-- Supplied entries follows --

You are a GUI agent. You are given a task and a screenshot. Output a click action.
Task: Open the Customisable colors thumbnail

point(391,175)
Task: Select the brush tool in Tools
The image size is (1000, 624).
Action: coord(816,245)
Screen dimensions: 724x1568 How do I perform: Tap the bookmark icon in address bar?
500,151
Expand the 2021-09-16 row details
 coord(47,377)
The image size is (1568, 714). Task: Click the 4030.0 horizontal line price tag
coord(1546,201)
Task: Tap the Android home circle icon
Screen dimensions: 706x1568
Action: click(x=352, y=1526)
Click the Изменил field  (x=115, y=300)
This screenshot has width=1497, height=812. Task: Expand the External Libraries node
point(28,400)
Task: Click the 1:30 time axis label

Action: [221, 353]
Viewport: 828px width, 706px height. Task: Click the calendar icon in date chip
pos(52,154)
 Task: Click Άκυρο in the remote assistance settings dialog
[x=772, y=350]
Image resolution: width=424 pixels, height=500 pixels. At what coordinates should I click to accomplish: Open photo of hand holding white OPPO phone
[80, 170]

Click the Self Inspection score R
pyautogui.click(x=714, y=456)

-- Supplied entries concluded --

Work order
Would you repeat all the material exactly as it is shown?

Expected output
You are a GUI agent. You are given a task and a screenshot. Output a click action.
Task: Open the Customisable colors thumbnail

point(391,175)
Task: Select the brush tool in Tools
The image size is (1000, 624).
Action: coord(816,245)
Screen dimensions: 724x1568 How do I perform: Tap the bookmark icon in address bar?
500,151
Expand the 2021-09-16 row details
 coord(47,377)
The image size is (1568, 714). Task: Click the 4030.0 horizontal line price tag
coord(1546,201)
Task: Tap the Android home circle icon
Screen dimensions: 706x1568
Action: click(x=352, y=1526)
Click the Изменил field  (x=115, y=300)
This screenshot has width=1497, height=812. Task: Expand the External Libraries node
point(28,400)
Task: Click the 1:30 time axis label

Action: [221, 353]
Viewport: 828px width, 706px height. Task: Click the calendar icon in date chip
pos(52,154)
 Task: Click Άκυρο in the remote assistance settings dialog
[x=772, y=350]
Image resolution: width=424 pixels, height=500 pixels. At what coordinates should I click to accomplish: Open photo of hand holding white OPPO phone
[80, 170]

Click the Self Inspection score R
pyautogui.click(x=714, y=456)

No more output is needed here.